A professora doutora Camila José Galindo também fez uma análise sobre as quatro etapas eliminatórias do certame. “Requisitar 50% dos conhecimentos gerais, relativos a Educação Básica, e 50% de conhecimentos específicos relativos a formação superior – cursos de Licenciaturas, significa permitir o ingresso de pessoas com um perfil formativo frágil – perfil esse que inicia na educação Básica,” reiterou.
Quanto à 2ª etapa do concurso que é a prova discursiva, a professora explica que ela oferece elementos de reflexão aos sistemas que ofertam a Educação Básica e aos institutos, faculdades, centros universitários e universidades que ofertam o ensino superior e é preciso pensar em quais condições de formação têm os alunos aprovados por essas instituições.
“O domínio da expressão escrita da linguagem é requisito central para essa fase eliminatória. Porém esse saber, não é um conhecimento restrito a formação em Língua Portuguesa. Saber escrever e expressar as ideias é condição humana universal, faz parte da cultura da espécie humana. É, portanto, um elemento central na formação escolar; transversal as diferentes áreas de conhecimento. Qualquer cidadão deveria ter condições de expressar-se com coesão, lógica e crítica. No entanto, poucos conseguem. Essas limitações não são individuais. São educacionais e situam-se num âmbito coletivo de decisões,” explicou a professora.
Para ela, a terceira etapa poderia ser o coração do processo de seleção do concurso, mas apresenta problemas muito significativos tanto para servir de parâmetro e ter, de fato, algum sentido na seleção, quanto para o ingresso e permanência na carreira.

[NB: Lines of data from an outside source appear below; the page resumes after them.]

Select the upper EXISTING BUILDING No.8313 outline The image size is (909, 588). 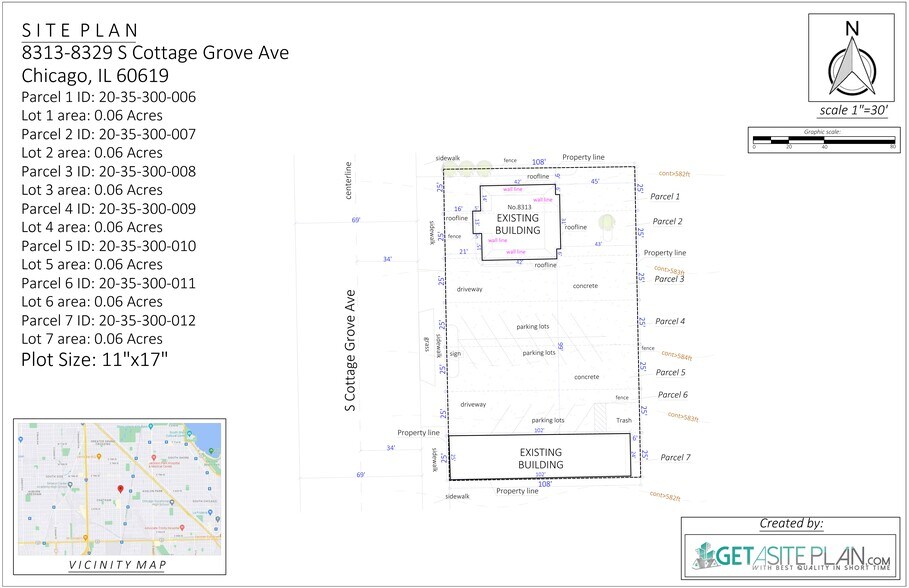tap(520, 222)
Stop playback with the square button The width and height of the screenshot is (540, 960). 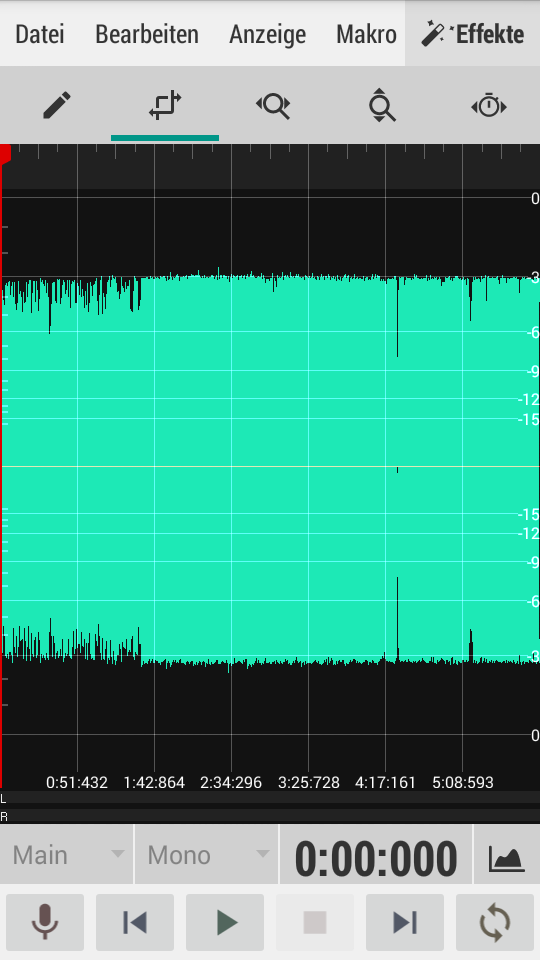(315, 922)
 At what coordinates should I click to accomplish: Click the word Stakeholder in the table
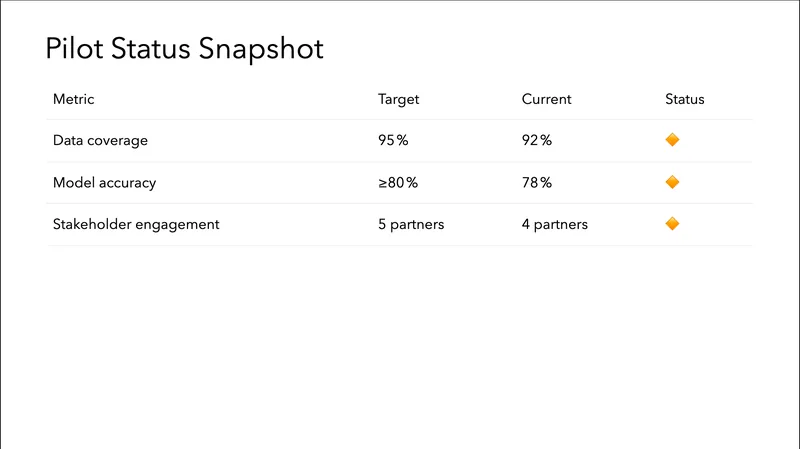[x=93, y=225]
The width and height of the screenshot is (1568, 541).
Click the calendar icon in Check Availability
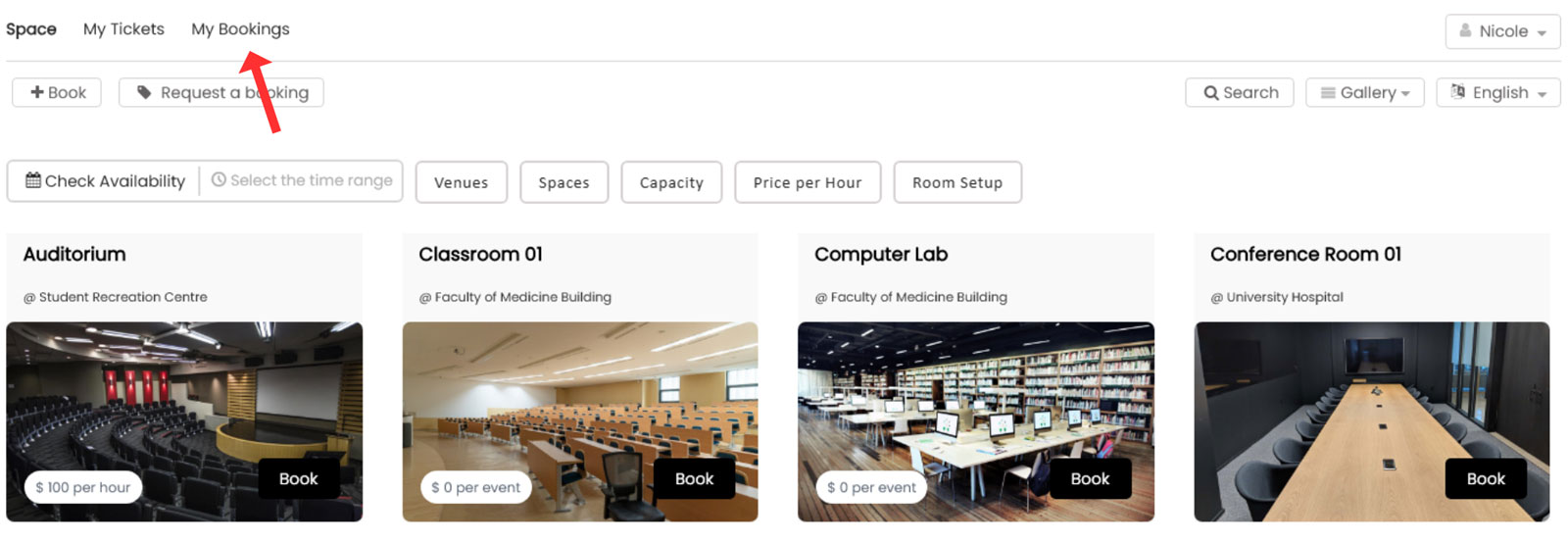[x=33, y=180]
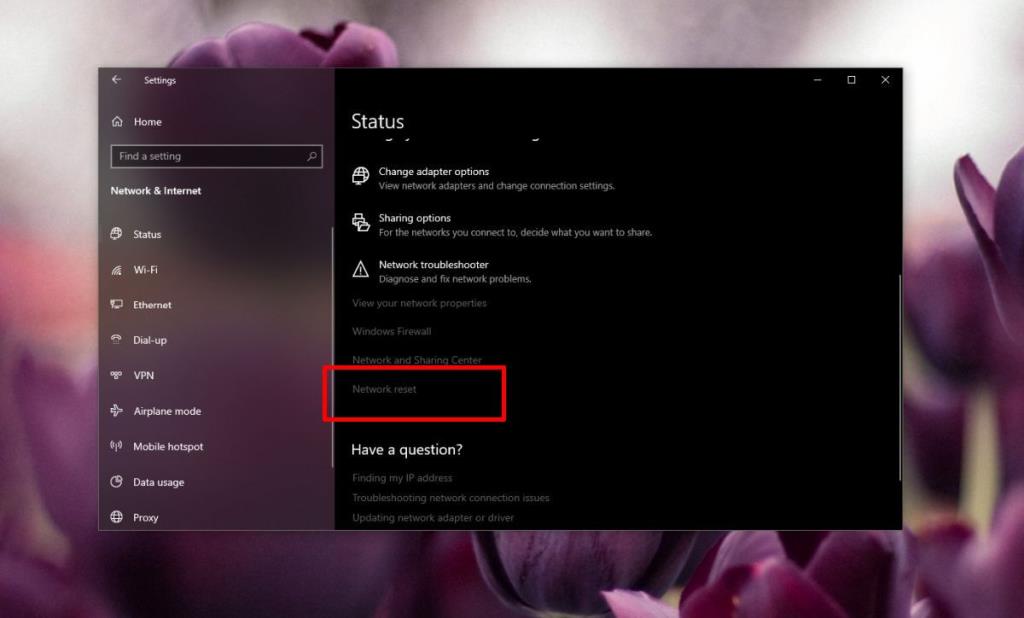
Task: Click the Home icon in the sidebar
Action: point(118,121)
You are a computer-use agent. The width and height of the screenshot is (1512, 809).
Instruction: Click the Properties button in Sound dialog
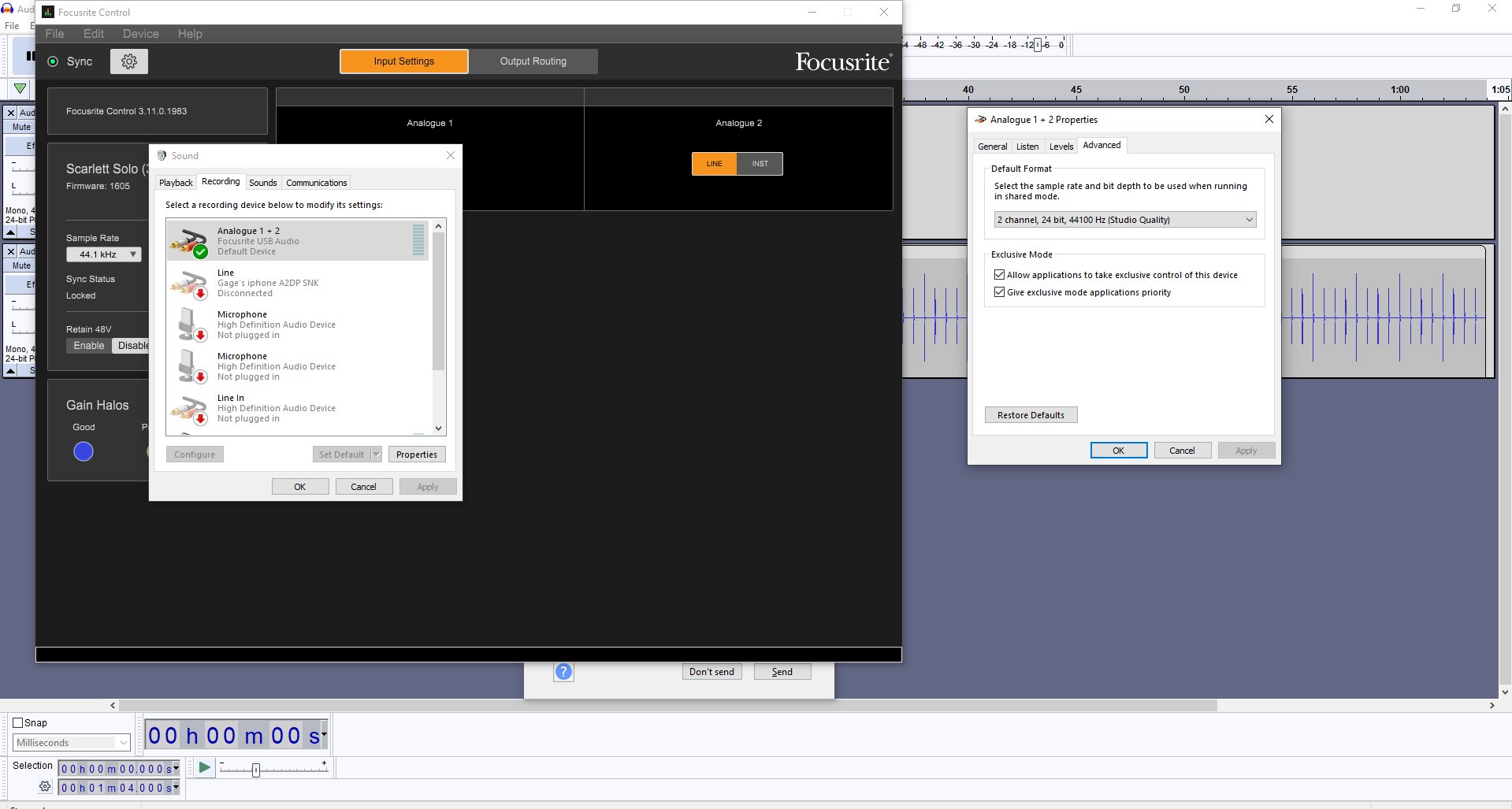point(416,455)
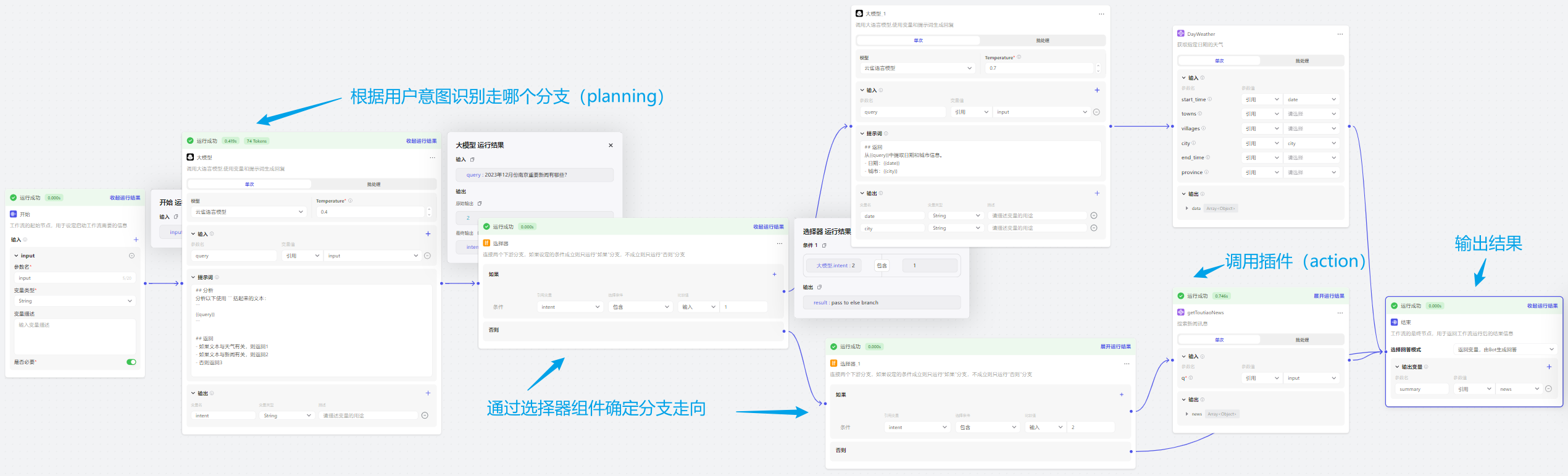1568x476 pixels.
Task: Remove the summary output variable in 结束 node
Action: point(1548,389)
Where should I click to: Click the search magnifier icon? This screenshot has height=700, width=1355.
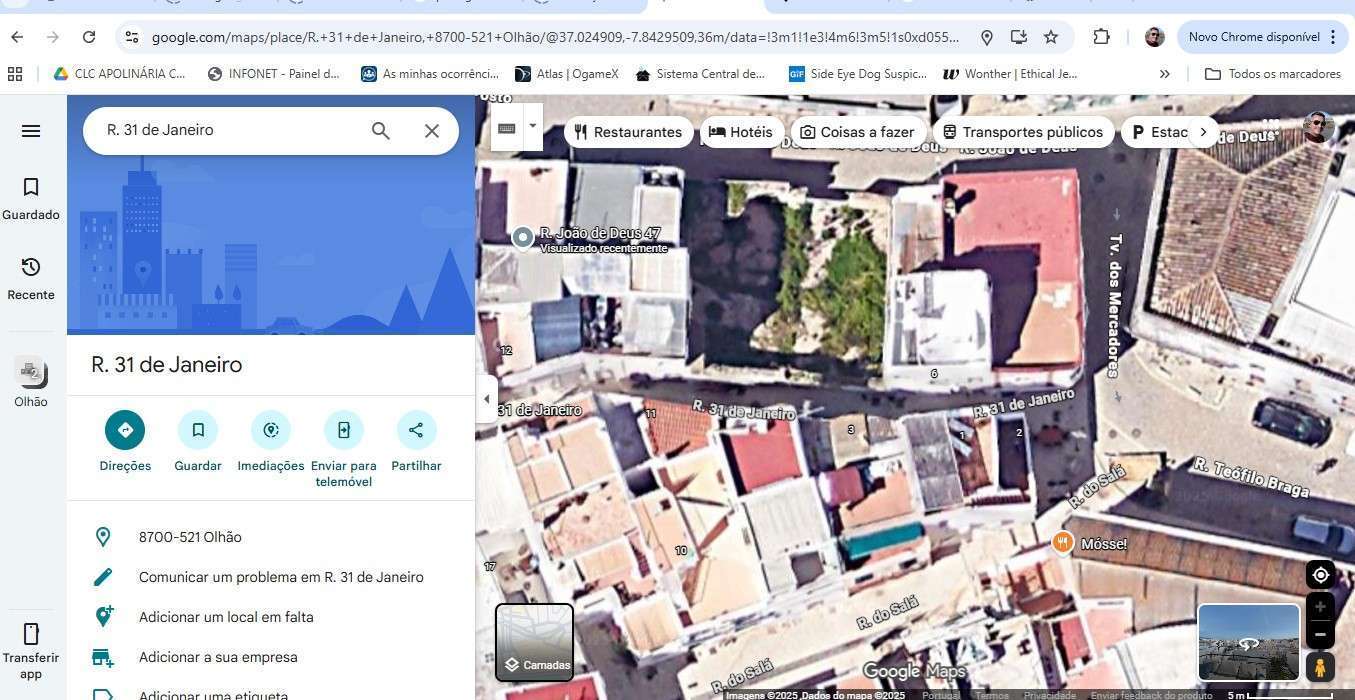click(x=381, y=131)
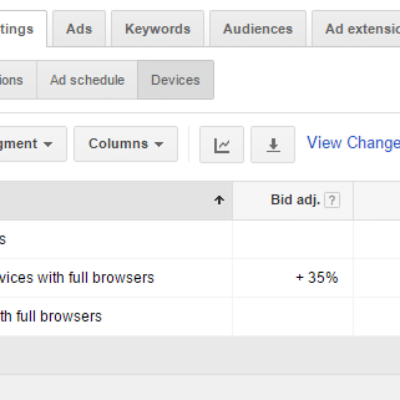This screenshot has height=400, width=400.
Task: Select the Settings tab
Action: pyautogui.click(x=23, y=29)
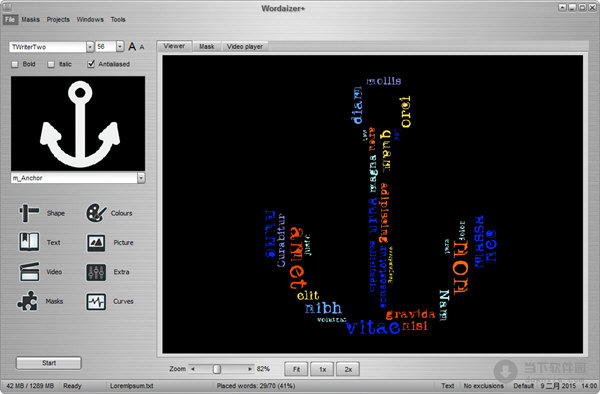The width and height of the screenshot is (600, 394).
Task: Enable the Italic checkbox
Action: tap(51, 64)
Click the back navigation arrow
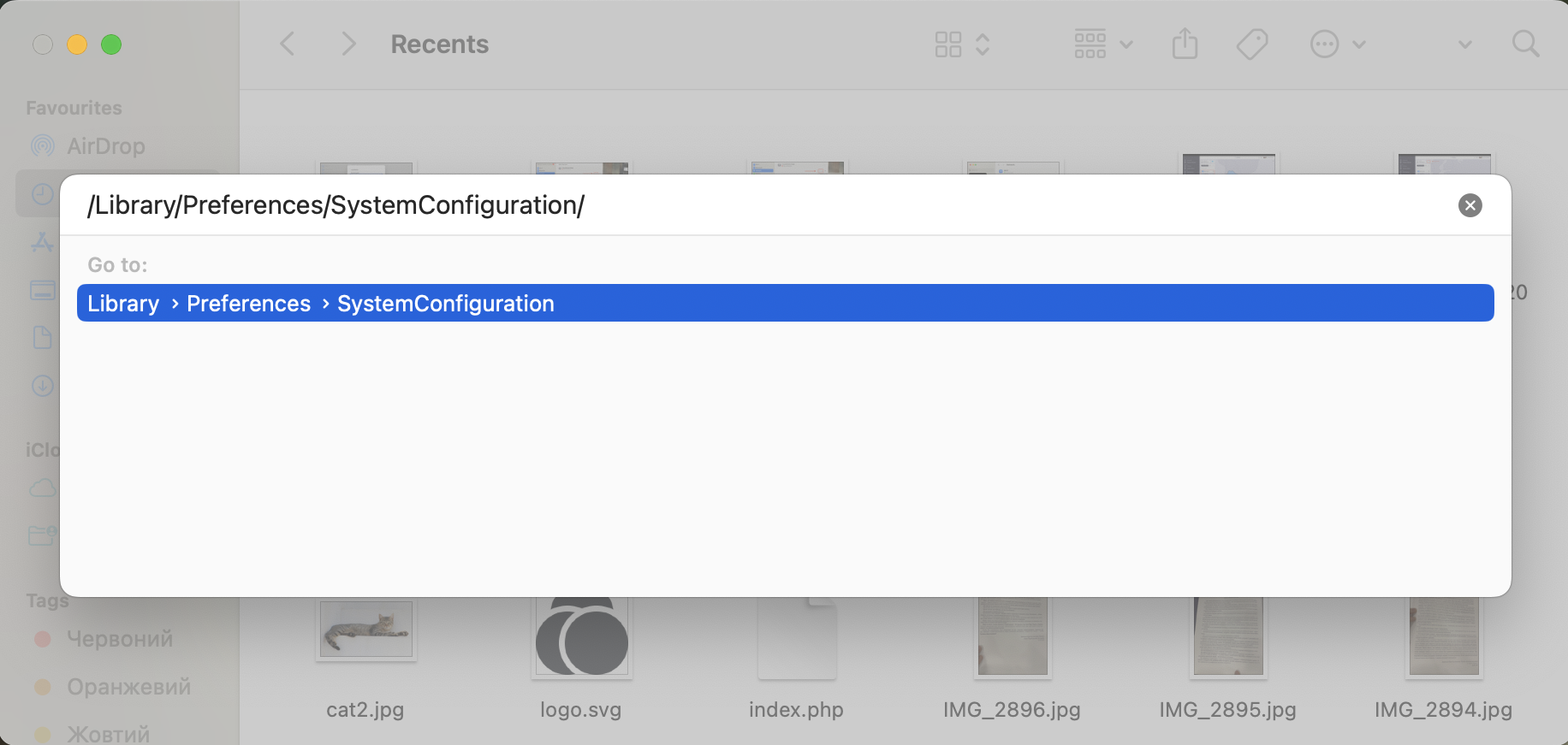1568x745 pixels. (287, 44)
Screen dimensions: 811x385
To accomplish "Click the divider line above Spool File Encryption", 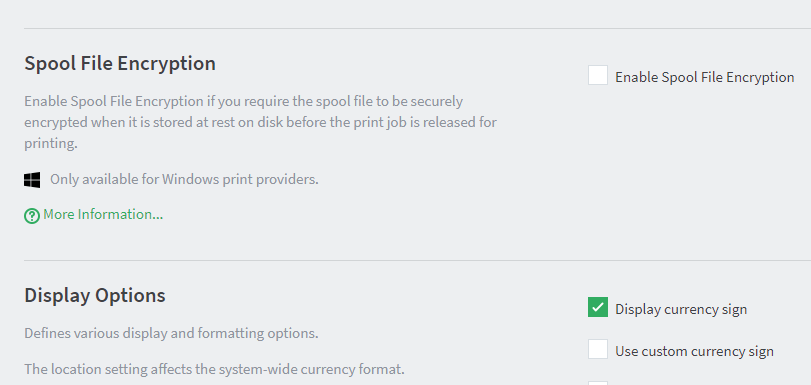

“As pesquisas no campo educacional, nas diferentes áreas do ensino, têm apontado sob o viés de críticas às práticas tradicionais, a necessidade de novas abordagens de ensino – aulas que privilegiem a interação dos alunos, professor e conhecimento, inclusive com uso de diferentes recursos e materiais; aulas significativas que não se limitem ao espaço da sala de aula, à lousa e a exposição oral; aulas orientadas por um trabalho cooperativo, analítico, crítico, que possibilite formação de habilidades e competências requeridas na vida social de crianças, adolescentes, jovens e adultos. Demonstrar conhecimentos dessa natureza e fazer uso deles parece-me apropriado numa prova didática, pois é nessa amplitude de possibilidades que a Didática se apresenta. Embora saibamos das condições estruturais das escolas públicas, não me parece conveniente avaliar o uso (simulado) de um único recurso (lousa) entre tantos que temos, numa prova didática,” reiterou Camila.
Quanto a última etapa que é a avaliação de títulos, a docente avalia que é preciso ser mais prudente em relação aos diplomas de títulos obtidos em nível de especialização.
“O mercado das especializações concentrados nas instituições privadas pelo Brasil afora, com duvidosos processos de acompanhamento e avaliação, tem expedido diplomas que não validam conhecimentos especializados. Ainda que haja regras para organização e funcionamento dos cursos lato sensu no ensino superior, a qualidade não é assegurada, pois independem de autorização, reconhecimento ou renovação de reconhecimento. Se a oferta é livre e há uma demanda expressiva de clientes no mercado, logo a “qualificação” é rapidamente elevada, elevando o nível salarial dos professores e os custos com a folha de pagamento. O maior problema é que esse investimento por parte dos professores e do sistema não tem refletido sobre a qualidade da aprendizagem” concluiu a docente.